Thursday, September 21, 2006

Brotherly Love





Such sweet photos of my sweet boys!

Matthew Mischief

Matthew is slowly adjusting to having a baby brother. I'm realizing how much I accomodated his every need and many desires when he was an only child. Now he hears either "no" or "just a minute" or "not right now" a lot!! So he has turned his focus to ways to get attention. One such way is illustrated in the pictures. These used to be white and pink roses Steve brought home to me just becuase he could. I loved them and was very sad to walk into the living room to find the destruction! There wasn't a petal left on any of the 12 stems.

Saturday, September 16, 2006

Motherhood - Not Always Fun!

I haven't really enjoyed being a Mom the last two days. Probably mostly because I'm tired. My precious 4 week old baby boy picked up the sniffles somewhere and has been needing Mommy even more than usual - which causes Matthew to be more clingy and less cooperative because he is jealous of my time with Tyler. So....I get cranky and loose my patience with Matthew and then feel like an awful Mother. The cycle is vicious!

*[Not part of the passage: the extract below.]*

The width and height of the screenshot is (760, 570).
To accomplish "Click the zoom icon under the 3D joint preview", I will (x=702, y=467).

Then there are the things I have to say "no" to - for example:
- No, don't put peanuts in your nose.
- No, you may not write on the entertainment center with the crayons.
- No, you may not bring the bucket of sand in the house.
- No, I can't wrestle with you when I'm holding your brother.
- No, you may not watch another hour of TV - even though I really want to let you because then I don't have to entertain you.
- No, you may not have a popsicle for breakfast.

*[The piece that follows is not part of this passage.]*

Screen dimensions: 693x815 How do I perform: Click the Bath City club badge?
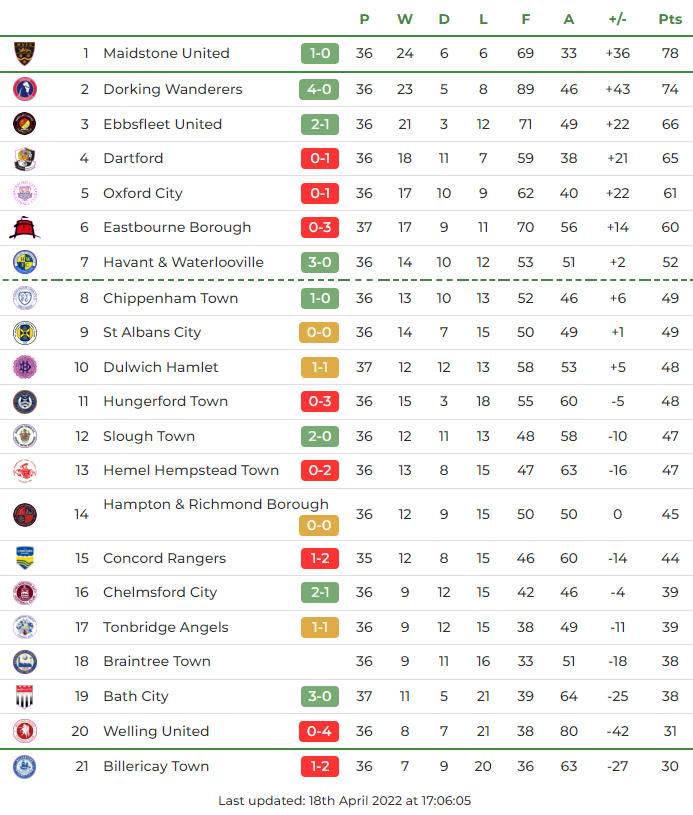(24, 696)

So typical - yet so tiring to have to be the "mean" Mom all the time.

Then...tonight after getting the boys loaded in the car to go to the Saturday evening service my car wouldn't start - a dead battery. I was so mad!!! I called Steve and even though I didn't say so, my tone of voice implied that he was to blame. Yuk!!! Who am I?!? Where did the nice Joan go?

I want sleep!!! I want two hours of time away with a cup of coffee and a good book!!!

Monday, September 11, 2006

Monday, September 04, 2006

Little Piece of History


The other adventure we embarked on was a trip to the Littleton Historic Museum. It turned out to be much hotter that day that forecast, but we still had fun. Tyler was the youngest visitor to the museum to date!

Tiny Town Adventures



We all went to Tiny Town on Sunday. Matthew loved riding the train and exploring all the little houses. I think we wore out Grandpa though!

Pictures at Last

A friend let me borrow her digital camera so I now have photos to share! Grandma and Grandpa Harriman are here this week helping me out while Steve is visiting his parents in NY. It has been fun to watch my Dad with Tyler - he seems to really be enjoying himself. Matthew is being a "typical" two year old with some definite jealousy of the loss of Mom's time. It is really hard to keep my patience with him when he is so whiny and needy. It takes a lot of energy to care for two compared to one!!!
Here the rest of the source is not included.